__Description of the task__. The following data has a line with "This screenshot has" and a line with "The width and". Write out exactly those lines and all the lines between them.

__Supplied data__.
>>>>>

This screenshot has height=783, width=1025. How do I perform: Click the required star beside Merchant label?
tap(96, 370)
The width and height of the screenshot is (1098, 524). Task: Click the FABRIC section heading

<<<<<
>>>>>

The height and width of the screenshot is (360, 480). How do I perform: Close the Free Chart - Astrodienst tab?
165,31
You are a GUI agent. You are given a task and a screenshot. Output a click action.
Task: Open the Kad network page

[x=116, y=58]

<<<<<

__Answer section__.
This screenshot has height=783, width=1025. How do I perform: Click the required star beside Merchant label?
tap(96, 370)
The width and height of the screenshot is (1098, 524). Task: Click the FABRIC section heading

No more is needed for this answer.